-- start Given text --
Mendy vs Manchester City

The case was that of Mr B Mendy v Manchester City Football Club Ltd 2411709/2023. The Employment Tribunal ruled that Manchester City Football Club has to repay former player Benjamin Mendy the majority (£8.5 million) of the £11 million in wages withheld during the period when he was charged following allegations relating to rape and sexual assault offences.  

What happened?

After charges were brought against him in late August 2021 following a number of allegations of serious sexual offences, Mendy was remanded in custody and suspended by the Football Association (FA) from all football related activities. No misconduct had been proven at that point, and the suspension was purely precautionary in nature.  

Manchester City Football Club also suspended Mendy without pay shortly after the FA had done so and from then till he left the club in June 2023, his wages remained unpaid each month.  

When totalled, the pay for this period was in the region of £11 million before tax.   

At the start of 2023, Mendy was found not guilty of seven offences and the jury could not reach a verdict on a further two. He was then re-tried and in July of that year, was again found not guilty.  In the wake of the verdicts, he brought an employment tribunal claim against Manchester City Football Club for unauthorised deductions from wages in contravention of Section 13 of the Employment Rights Act 1996 (ERA 1996).  

What does the law say?

Section 13 of the Act says:  

(1) An employer shall not make a deduction from wages of a worker employed by him unless— 

(a) the deduction is required or authorised to be made by virtue of a statutory provision or a relevant provision of the worker’s contract, or 

(b) the worker has previously signified in writing his agreement or consent to the making of the deduction. 

The tribunal had to consider whether Manchester City Football Club had a legal entitlement to stop paying Mendy’s wages. They ultimately ruled that the Club was entitled to withhold Mendy’s salary for five of the 22 months during which he had not been paid.  

The tribunal judge summed up:  

“…I have concluded that Mr Mendy is entitled to recover some, but not all, of the sums claimed.
-- end Given text --
-- start Extracted records --
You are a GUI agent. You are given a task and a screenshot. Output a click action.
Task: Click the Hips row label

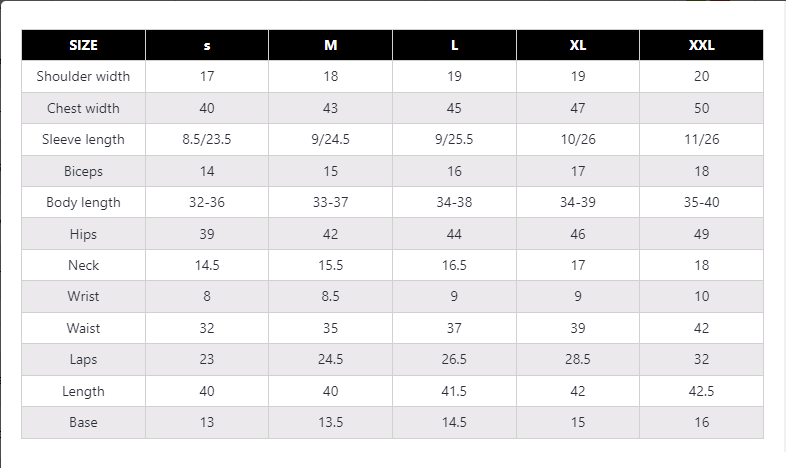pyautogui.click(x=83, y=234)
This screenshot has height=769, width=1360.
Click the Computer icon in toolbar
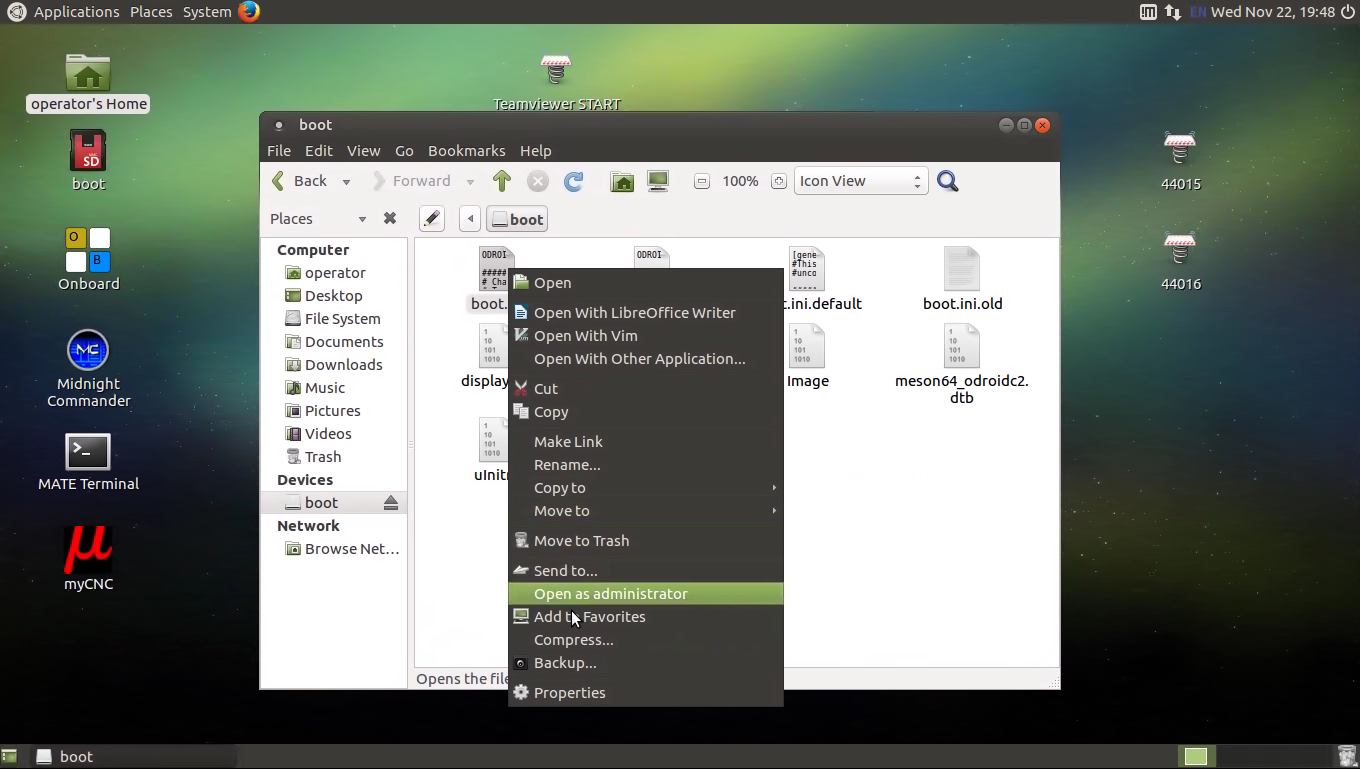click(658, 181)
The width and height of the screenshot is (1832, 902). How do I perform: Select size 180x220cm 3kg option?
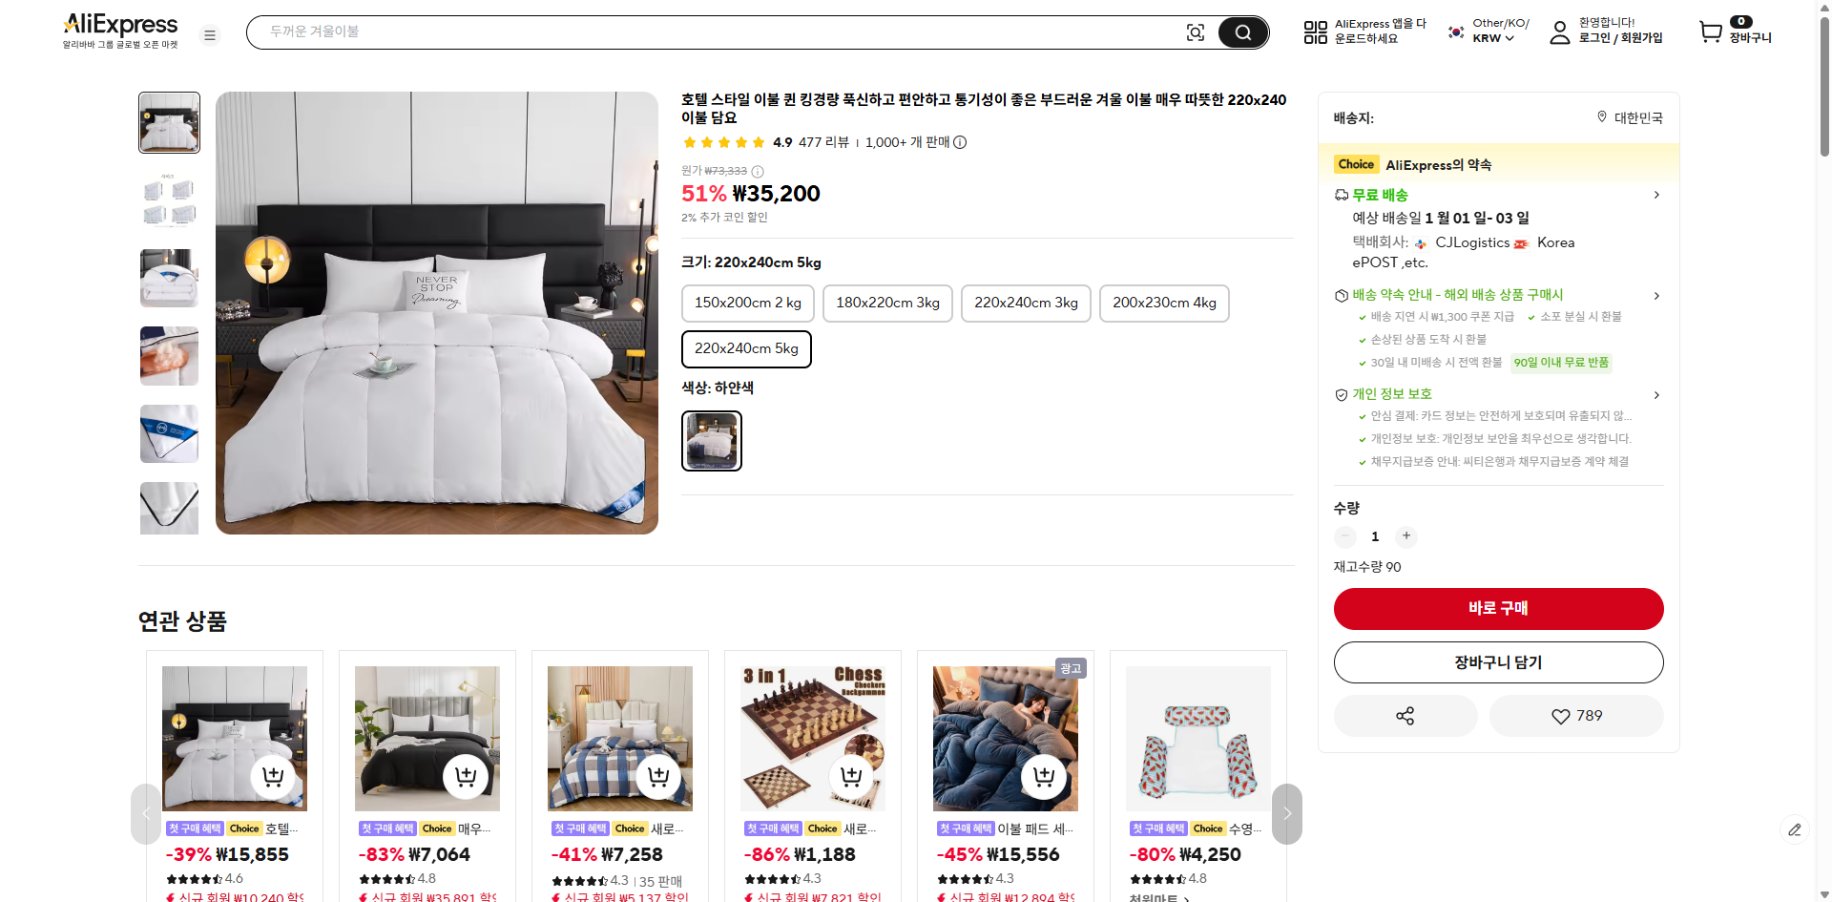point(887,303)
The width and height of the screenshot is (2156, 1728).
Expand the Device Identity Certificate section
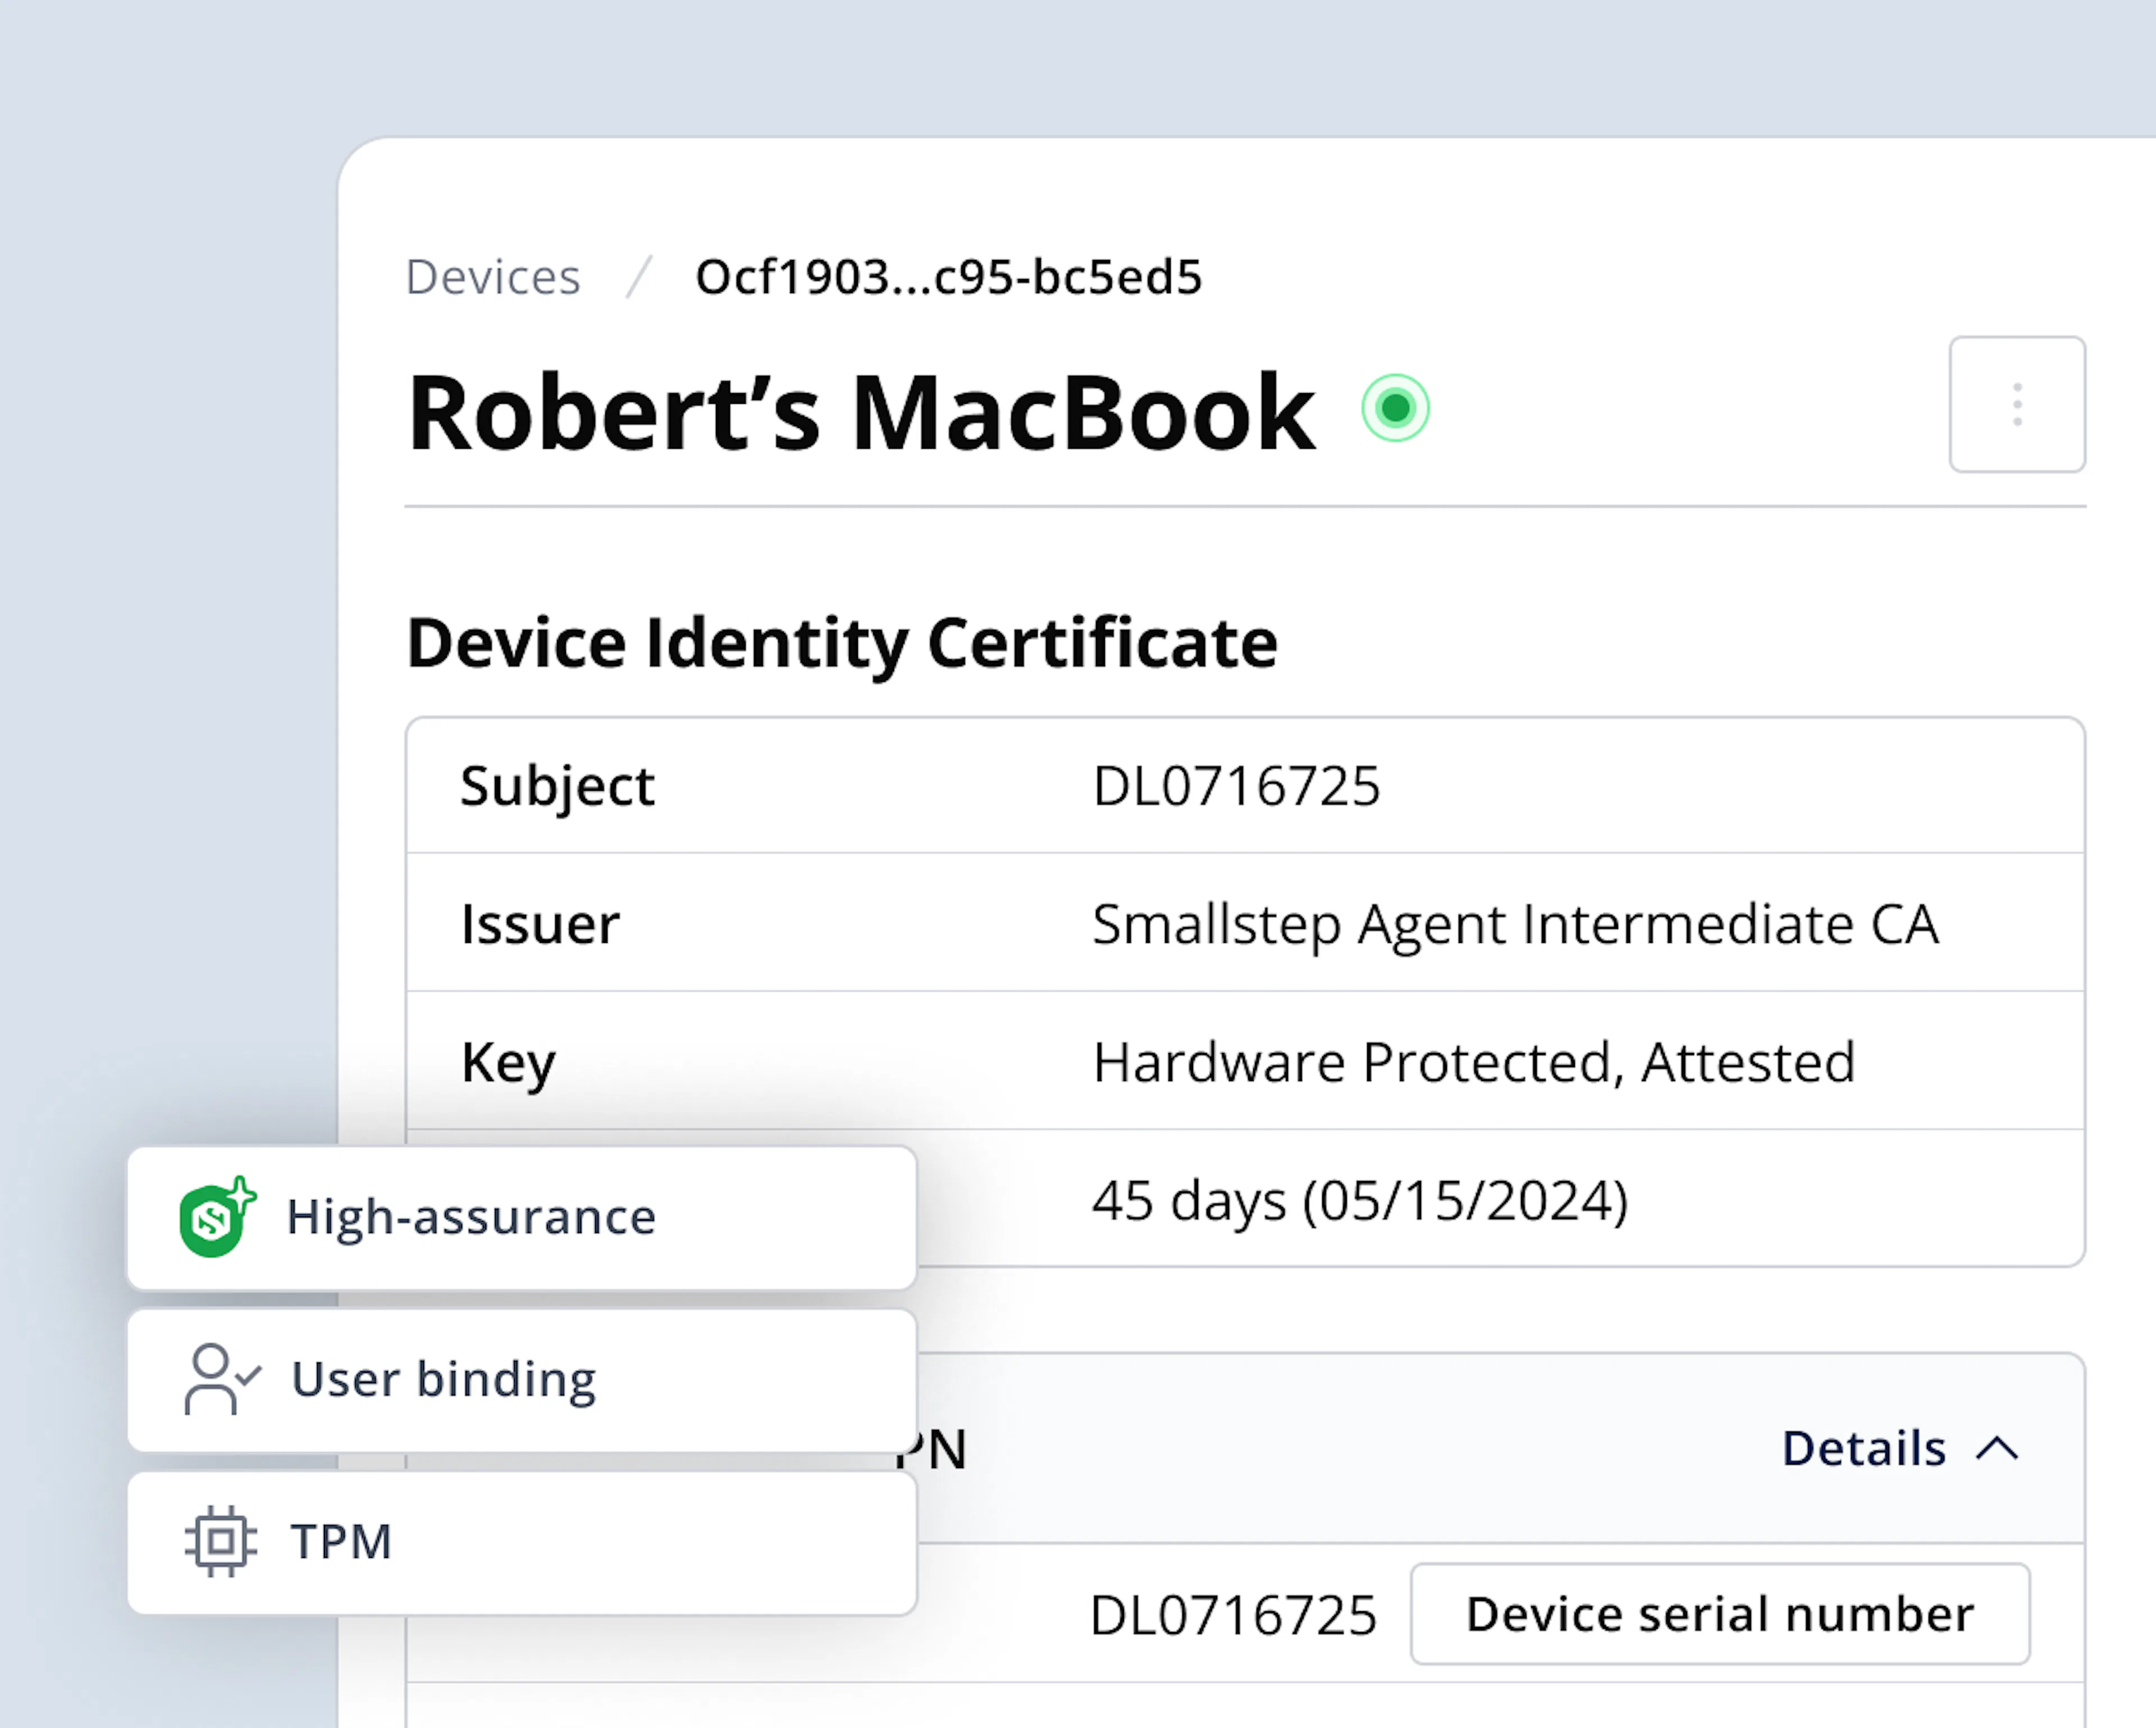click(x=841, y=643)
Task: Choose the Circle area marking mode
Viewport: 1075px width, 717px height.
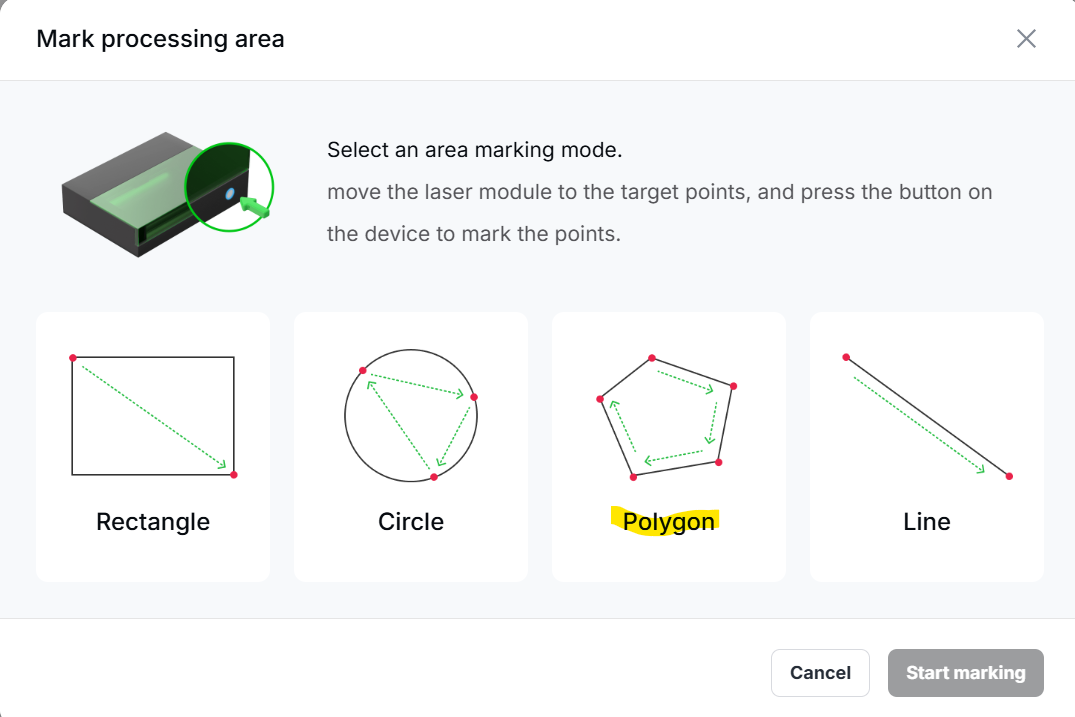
-- end Extracted records --
■ **Requirement**:
Carry the piece on the Mendy v Manchester City tribunal ruling forward from its last sentence, keeping its textbook tone.

■ **Result for this task**:
The overall period covered by the claim included two periods when Mr Mendy was remanded in custody – from 1 September 2021 to 7 January 2022 and, again, from 30 December 2022 to 17 January 2023. Outside these periods, he was prevented from fulfilling his contractual obligations (including training and playing) by the fact he was suspended by the Football Association (FA) and by his bail conditions. I found that Mr Mendy was “ready and willing” to work during the non-custody periods, and was prevented from doing so by impediments (the FA suspension and bail conditions) which were unavoidable or involuntary on his part.” 

During their deliberations, the tribunal looked at the particular part of Section 13 where it says:  

(a) the deduction is required or authorised to be made by virtue of a statutory provision or a relevant provision of the worker’s contract 

It’s worth noting that the standard form contract that the Premier League currently uses doesn’t deal with the deduction of wages in situations where an FA suspension and/or bail conditions prevent a player from performing his obligations. The judge referred to this.   

“In those circumstances, and [without] any authorisation in the contract for the employer to withhold pay, he was entitled to be paid.  

In contrast, during the periods when he was remanded in custody, his inability to perform the contract was, in part, due to his own culpable actions in breaching his bail conditions. In those circumstances, I have found that the Club was entitled to withhold pay for those periods.” 

Although the sums involved in this case are far higher than in virtually all other withheld salary cases, it has nevertheless shone a light on the process of withholding wages from employees if they have been charged with an offence and how employers can do this without inviting legal claims from the affected employee.   

What should employers bear in mind?

An employer who finds themselves in the position where an employee has been charged with a serious offence may think that it is best to withhold their wages during the process of prosecution and trial in case negative media coverage harms their reputation.  

PR considerations aside, employers need to look at the issue with a cool head and think about whether this course of action is appropriate, lawful and may expose them to more risks than just opprobrium on social media and in the press.  

A decision driven by emotion is rarely the right one; careful examination of the employment contract will be far more productive and could save much time and expense, as well as avoiding legal action further down the line.  

Generally speaking, employers have an obligation to pay their employees, unless the employment contract says otherwise. 

When can an employer legally withhold or deduct pay?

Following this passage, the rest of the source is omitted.